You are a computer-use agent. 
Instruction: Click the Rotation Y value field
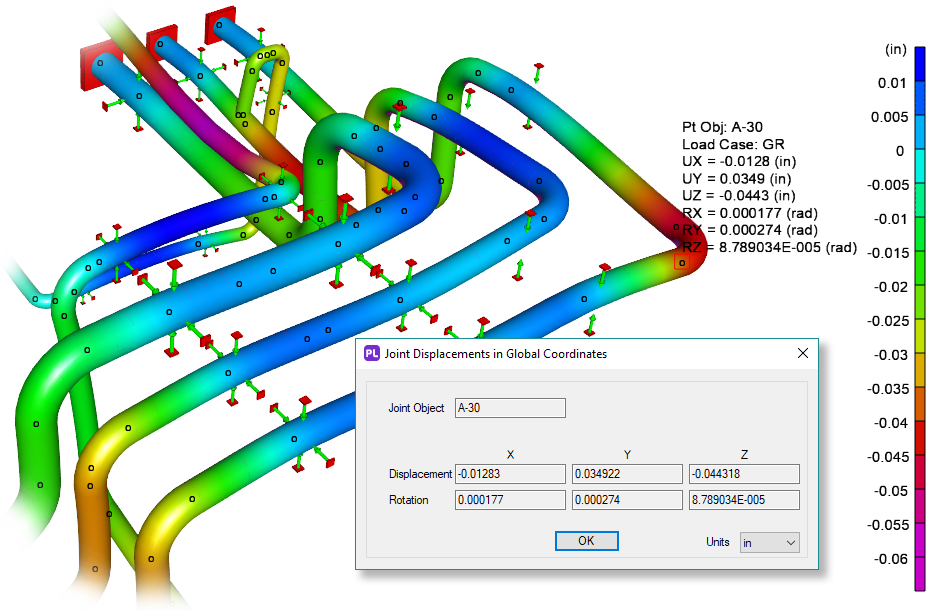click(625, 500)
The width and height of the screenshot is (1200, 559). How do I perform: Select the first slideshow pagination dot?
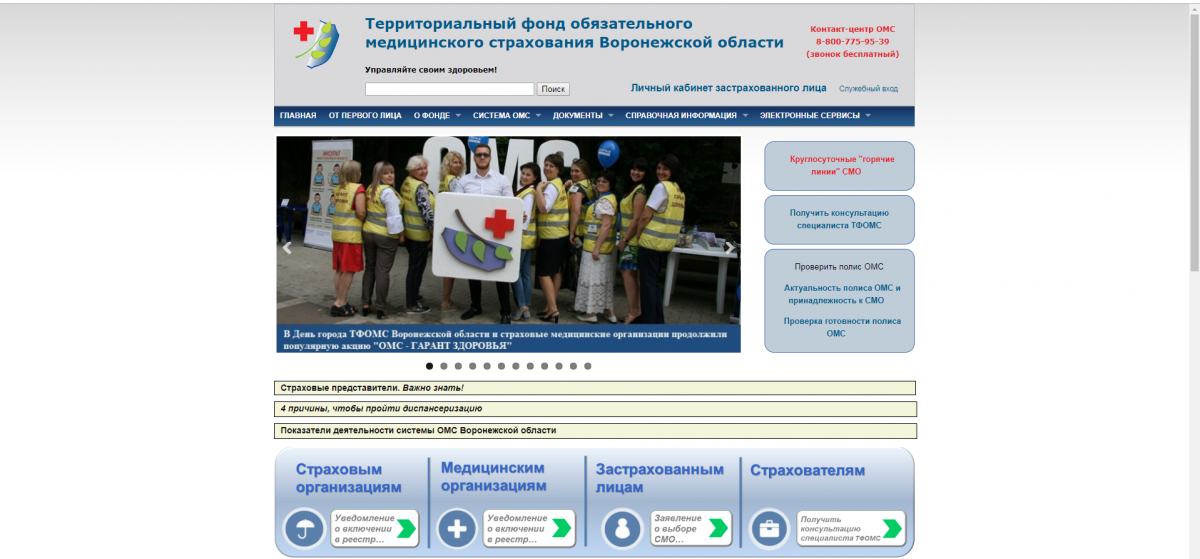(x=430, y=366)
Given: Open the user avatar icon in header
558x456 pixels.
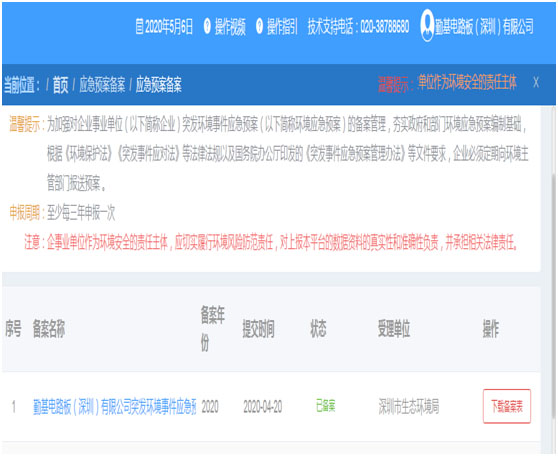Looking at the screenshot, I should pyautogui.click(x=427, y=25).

- - -

§ **Exercise description**: "Given: Open the user avatar icon in header" marks the first line to copy; copy that line and every line after it through the last line of the listing, exactly and without pictures.

§ **Exercise response**:
Given: Open the user avatar icon in header
558x456 pixels.
Looking at the screenshot, I should pyautogui.click(x=427, y=25).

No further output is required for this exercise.